Forward-Looking Statements
This press release contains forward-looking statements that involve a number of risks and uncertainties. For this purpose, any statements contained herein that are not statements of historical fact may be deemed to be forward-looking statements. Without limiting the foregoing, the words "believes," "anticipates," "plans," "expects," "intends," and similar expressions are intended to identify forward-looking statements.
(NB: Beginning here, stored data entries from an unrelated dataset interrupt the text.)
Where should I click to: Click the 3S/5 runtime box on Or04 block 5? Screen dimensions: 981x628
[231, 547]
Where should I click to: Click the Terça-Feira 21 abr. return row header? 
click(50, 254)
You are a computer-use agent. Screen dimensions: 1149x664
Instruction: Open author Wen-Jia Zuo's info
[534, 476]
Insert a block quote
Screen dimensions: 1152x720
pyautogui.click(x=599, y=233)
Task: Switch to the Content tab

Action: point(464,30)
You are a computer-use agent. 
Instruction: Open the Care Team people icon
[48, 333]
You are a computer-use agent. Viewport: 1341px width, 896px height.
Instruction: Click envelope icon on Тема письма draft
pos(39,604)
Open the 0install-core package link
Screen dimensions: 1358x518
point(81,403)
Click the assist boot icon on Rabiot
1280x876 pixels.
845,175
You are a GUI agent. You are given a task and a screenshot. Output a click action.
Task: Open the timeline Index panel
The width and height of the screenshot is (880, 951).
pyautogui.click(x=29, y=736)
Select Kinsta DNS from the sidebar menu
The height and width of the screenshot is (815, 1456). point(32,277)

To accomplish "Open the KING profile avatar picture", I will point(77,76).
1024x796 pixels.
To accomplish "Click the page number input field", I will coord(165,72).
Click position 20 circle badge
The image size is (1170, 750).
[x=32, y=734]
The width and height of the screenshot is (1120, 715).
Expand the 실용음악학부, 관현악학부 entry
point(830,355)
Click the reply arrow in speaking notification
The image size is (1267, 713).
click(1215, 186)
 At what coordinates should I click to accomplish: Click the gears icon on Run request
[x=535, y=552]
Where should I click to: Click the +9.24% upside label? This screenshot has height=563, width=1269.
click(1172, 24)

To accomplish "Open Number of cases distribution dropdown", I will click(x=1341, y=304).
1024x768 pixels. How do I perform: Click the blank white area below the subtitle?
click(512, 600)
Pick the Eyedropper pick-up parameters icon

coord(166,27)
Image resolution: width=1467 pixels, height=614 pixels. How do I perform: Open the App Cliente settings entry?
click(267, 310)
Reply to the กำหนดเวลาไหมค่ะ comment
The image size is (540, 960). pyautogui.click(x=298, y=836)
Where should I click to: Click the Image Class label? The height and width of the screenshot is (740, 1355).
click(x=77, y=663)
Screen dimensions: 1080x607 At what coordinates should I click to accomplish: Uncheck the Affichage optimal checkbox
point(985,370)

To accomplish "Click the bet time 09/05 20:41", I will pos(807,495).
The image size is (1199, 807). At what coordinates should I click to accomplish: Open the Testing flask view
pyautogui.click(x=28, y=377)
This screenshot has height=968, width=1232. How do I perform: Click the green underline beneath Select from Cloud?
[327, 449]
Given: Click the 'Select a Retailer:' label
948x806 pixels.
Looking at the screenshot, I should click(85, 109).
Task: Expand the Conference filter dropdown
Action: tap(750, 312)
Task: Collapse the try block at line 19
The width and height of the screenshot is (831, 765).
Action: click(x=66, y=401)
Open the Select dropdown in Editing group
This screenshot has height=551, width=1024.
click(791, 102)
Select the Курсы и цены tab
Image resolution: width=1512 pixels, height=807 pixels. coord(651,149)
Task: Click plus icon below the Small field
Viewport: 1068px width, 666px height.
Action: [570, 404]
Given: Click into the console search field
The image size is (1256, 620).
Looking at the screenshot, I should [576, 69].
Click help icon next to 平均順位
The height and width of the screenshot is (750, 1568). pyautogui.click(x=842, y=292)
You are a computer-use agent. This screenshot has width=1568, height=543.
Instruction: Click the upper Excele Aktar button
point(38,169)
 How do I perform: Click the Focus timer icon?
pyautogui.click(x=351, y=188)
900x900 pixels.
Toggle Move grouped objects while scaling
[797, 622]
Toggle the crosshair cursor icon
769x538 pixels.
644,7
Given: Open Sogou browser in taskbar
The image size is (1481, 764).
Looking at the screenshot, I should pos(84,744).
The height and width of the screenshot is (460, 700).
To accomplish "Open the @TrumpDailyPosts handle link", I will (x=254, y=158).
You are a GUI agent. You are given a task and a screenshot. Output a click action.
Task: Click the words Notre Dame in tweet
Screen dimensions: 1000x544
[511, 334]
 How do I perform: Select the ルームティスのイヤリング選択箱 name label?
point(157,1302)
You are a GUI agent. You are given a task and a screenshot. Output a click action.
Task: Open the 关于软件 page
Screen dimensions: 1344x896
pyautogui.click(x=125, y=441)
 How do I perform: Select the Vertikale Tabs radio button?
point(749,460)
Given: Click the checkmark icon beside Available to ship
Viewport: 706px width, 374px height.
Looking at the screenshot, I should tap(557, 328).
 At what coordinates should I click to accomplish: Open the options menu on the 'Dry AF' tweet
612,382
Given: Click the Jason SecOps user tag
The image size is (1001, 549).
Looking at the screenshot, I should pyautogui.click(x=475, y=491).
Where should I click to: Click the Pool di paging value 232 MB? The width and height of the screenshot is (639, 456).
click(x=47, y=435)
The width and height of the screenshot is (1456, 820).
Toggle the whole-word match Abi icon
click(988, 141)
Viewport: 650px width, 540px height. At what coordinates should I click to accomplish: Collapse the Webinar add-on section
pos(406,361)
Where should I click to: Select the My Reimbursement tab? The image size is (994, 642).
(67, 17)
Important factors that could cause actual results to differ materially from the expectations described in these forward-looking statements are set forth under the caption "Risk Factors" in the Company's most recent Quarterly Report on Form 10-Q, filed with the SEC on May 12, 2008. These risk factors include risks as to the Company's history of net losses and how long the Company will be able to operate on its existing capital resources; the Company's ability to raise additional funding; the Company's ability to maintain compliance with NASDAQ's continued listing requirements; whether the Company's product candidates will advance in the clinical trials process; the timing of such clinical trials; whether the results obtained in preliminary studies will be indicative of results obtained in clinical trials; whether the clinical trial results will warrant continued product development; whether and when, if at all, the Company's product candidates, including ICA-105665 and the Company's other lead compounds for epilepsy and neuropathic pain and senicapoc for asthma, will receive approval from the U.S. Food and Drug Administration or equivalent regulatory agencies, and for which indications, and if such product candidates receive approval, whether such products will be successfully marketed; and the Company's dependence on third parties, including manufacturers, suppliers and collaborators. We disclaim any intention or obligation to update any forward-looking statements as a result of developments occurring after the date of this press release.